→ EXERCISE GOAL: Copy the entries below verbatim, from the line with "Task: Open the Response Render tab" up to and including the line with "Action: [514, 24]".

→ GIVEN INFORMATION:
>>>
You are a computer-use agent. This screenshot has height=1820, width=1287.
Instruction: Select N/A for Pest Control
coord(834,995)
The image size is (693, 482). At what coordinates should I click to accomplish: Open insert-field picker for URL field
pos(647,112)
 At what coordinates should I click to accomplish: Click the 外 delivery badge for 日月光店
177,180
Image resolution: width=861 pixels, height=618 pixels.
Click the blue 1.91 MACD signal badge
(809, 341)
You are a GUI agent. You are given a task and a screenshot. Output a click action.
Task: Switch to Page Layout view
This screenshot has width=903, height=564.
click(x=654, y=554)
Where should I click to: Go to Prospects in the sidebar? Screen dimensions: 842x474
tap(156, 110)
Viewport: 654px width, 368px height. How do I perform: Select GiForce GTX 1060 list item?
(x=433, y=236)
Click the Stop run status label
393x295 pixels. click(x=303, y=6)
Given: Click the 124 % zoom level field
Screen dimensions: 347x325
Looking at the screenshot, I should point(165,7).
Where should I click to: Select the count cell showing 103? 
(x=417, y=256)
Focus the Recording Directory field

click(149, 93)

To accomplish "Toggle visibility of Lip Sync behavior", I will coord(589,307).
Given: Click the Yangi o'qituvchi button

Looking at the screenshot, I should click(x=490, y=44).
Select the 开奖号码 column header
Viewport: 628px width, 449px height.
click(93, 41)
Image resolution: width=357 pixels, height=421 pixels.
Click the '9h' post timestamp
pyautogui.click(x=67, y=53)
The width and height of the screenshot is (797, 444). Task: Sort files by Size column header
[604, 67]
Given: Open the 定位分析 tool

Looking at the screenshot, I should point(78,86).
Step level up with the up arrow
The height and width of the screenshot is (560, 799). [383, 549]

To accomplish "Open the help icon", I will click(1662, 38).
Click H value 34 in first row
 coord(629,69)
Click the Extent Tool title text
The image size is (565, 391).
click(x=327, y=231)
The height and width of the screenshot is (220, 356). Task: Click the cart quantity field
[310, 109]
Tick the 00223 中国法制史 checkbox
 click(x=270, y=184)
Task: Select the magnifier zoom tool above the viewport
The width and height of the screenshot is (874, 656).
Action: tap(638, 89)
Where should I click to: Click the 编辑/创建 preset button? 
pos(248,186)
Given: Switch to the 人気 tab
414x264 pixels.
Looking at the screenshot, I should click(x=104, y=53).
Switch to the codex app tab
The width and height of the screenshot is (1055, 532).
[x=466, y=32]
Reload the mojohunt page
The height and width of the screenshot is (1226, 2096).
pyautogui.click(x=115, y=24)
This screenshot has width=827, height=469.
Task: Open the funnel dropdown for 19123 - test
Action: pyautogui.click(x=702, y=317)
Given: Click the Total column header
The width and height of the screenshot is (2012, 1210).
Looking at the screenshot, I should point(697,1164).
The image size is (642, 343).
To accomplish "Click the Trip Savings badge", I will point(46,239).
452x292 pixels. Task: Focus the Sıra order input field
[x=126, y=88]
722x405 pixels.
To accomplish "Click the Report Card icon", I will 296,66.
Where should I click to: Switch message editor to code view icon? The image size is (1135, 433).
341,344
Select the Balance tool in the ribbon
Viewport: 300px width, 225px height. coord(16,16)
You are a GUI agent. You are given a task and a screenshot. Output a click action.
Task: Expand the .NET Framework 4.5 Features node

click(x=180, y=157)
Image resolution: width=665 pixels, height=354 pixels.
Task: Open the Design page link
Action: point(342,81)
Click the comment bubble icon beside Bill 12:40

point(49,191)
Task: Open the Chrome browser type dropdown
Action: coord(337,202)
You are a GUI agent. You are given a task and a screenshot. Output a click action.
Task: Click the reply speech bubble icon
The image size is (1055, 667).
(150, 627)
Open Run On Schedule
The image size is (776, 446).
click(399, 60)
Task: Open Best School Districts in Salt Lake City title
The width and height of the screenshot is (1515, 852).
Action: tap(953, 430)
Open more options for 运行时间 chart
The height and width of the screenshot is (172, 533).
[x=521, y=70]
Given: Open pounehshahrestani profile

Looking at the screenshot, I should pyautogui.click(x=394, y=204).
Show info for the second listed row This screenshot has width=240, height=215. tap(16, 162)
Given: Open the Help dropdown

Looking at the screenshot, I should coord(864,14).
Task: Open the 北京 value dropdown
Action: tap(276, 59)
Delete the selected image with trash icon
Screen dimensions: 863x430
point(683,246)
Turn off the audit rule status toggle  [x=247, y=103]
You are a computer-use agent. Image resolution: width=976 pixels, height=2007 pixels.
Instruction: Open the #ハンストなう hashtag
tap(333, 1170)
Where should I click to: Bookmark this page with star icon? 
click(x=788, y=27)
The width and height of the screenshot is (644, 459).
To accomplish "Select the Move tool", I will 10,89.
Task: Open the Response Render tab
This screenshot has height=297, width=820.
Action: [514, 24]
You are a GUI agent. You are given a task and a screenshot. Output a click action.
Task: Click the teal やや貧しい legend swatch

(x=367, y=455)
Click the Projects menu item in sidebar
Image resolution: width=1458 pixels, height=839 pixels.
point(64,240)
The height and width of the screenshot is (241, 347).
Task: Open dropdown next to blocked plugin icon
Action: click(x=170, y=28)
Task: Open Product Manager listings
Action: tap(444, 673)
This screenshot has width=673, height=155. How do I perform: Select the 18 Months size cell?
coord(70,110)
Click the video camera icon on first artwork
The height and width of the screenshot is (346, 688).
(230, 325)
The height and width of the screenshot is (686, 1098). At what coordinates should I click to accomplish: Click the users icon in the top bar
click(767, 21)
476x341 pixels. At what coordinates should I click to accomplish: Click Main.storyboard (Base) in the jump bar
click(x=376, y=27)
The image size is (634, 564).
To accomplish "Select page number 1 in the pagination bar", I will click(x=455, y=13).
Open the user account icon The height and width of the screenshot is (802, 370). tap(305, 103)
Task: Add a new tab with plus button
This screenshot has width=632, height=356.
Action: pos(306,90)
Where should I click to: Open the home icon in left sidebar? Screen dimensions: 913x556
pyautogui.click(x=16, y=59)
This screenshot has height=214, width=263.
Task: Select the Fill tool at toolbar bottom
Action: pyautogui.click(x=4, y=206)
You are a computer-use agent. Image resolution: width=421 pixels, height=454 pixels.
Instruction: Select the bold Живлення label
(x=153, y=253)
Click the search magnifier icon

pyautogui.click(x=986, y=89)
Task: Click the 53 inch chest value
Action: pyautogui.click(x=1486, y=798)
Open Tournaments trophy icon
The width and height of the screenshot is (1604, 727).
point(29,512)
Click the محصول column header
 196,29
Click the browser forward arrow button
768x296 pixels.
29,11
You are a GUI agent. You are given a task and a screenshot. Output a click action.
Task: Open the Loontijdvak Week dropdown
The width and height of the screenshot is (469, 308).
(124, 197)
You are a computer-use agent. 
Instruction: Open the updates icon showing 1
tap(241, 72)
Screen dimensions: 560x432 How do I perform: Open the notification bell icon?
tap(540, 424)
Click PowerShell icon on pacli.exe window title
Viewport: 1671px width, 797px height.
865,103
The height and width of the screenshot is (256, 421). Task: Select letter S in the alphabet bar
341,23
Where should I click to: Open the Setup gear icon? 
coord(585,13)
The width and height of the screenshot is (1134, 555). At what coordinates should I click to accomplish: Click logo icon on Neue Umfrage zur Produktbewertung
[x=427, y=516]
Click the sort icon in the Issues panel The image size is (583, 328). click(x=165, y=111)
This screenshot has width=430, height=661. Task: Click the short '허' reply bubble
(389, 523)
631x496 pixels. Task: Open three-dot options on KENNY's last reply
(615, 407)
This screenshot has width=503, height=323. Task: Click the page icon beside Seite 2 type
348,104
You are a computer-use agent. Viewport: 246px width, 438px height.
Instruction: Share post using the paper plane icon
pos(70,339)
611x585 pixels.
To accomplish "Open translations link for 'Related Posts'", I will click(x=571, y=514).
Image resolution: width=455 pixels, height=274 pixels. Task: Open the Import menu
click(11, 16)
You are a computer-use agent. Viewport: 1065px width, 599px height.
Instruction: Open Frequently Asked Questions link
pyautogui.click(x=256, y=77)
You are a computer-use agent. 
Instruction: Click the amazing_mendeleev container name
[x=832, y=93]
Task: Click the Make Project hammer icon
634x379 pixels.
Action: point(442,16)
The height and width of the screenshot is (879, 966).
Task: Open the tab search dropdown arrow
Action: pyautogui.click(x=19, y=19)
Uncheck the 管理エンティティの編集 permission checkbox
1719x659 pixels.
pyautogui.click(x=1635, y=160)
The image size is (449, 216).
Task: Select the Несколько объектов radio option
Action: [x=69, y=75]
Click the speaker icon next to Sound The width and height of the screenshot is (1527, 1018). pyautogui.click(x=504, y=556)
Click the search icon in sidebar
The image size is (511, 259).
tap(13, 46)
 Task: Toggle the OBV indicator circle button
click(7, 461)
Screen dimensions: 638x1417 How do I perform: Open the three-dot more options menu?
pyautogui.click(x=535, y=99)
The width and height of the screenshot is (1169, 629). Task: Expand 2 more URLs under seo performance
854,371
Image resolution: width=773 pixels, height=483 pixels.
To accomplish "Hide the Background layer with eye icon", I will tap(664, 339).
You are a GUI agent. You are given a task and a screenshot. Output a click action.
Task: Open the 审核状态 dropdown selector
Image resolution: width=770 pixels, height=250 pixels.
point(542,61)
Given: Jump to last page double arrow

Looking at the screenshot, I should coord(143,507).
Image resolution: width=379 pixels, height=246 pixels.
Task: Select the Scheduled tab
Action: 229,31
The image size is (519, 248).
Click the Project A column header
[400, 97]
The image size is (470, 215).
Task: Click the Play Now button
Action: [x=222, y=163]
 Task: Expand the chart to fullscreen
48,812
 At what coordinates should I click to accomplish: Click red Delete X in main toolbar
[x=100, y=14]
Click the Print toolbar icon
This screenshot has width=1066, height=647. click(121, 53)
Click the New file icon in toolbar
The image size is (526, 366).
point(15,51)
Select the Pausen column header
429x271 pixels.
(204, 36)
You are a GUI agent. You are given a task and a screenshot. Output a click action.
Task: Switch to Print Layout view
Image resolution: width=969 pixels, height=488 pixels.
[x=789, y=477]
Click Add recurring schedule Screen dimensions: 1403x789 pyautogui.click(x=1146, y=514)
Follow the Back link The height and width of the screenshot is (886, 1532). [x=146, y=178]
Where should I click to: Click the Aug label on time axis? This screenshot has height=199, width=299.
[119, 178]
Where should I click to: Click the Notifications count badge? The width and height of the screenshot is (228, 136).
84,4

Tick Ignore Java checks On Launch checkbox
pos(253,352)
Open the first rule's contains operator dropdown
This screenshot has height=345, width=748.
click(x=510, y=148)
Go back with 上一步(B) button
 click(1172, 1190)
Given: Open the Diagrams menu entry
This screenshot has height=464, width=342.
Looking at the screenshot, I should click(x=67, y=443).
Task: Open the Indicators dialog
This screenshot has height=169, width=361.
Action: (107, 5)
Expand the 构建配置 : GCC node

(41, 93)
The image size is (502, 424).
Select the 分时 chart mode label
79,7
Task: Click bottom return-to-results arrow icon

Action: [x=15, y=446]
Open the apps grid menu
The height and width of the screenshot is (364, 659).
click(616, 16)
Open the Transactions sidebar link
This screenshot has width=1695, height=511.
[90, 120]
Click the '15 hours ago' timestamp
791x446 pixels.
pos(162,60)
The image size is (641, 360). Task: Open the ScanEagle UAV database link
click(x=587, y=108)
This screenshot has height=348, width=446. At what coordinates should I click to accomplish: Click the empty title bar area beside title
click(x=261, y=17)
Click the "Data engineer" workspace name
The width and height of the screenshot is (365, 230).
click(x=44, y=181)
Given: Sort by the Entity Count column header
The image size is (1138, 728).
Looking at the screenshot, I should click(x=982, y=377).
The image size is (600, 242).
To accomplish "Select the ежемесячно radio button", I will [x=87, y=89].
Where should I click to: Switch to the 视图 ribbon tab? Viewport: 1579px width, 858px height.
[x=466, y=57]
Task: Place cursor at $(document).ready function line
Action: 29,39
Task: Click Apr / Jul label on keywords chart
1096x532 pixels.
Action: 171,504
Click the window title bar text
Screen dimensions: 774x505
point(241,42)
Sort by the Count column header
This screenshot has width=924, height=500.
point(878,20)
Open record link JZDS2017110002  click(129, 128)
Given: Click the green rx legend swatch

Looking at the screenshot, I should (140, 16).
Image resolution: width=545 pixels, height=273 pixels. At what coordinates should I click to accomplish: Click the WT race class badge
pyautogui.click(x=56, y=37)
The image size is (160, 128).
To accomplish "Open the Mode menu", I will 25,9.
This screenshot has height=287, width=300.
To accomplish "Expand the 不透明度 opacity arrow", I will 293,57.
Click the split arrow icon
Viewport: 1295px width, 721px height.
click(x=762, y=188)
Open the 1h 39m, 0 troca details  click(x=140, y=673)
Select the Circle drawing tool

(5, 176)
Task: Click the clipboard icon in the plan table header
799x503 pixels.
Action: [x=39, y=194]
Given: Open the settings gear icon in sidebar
<<<
→ EXERCISE OUTPUT:
Task: Open the Response Render tab
This screenshot has height=297, width=820.
Action: [514, 24]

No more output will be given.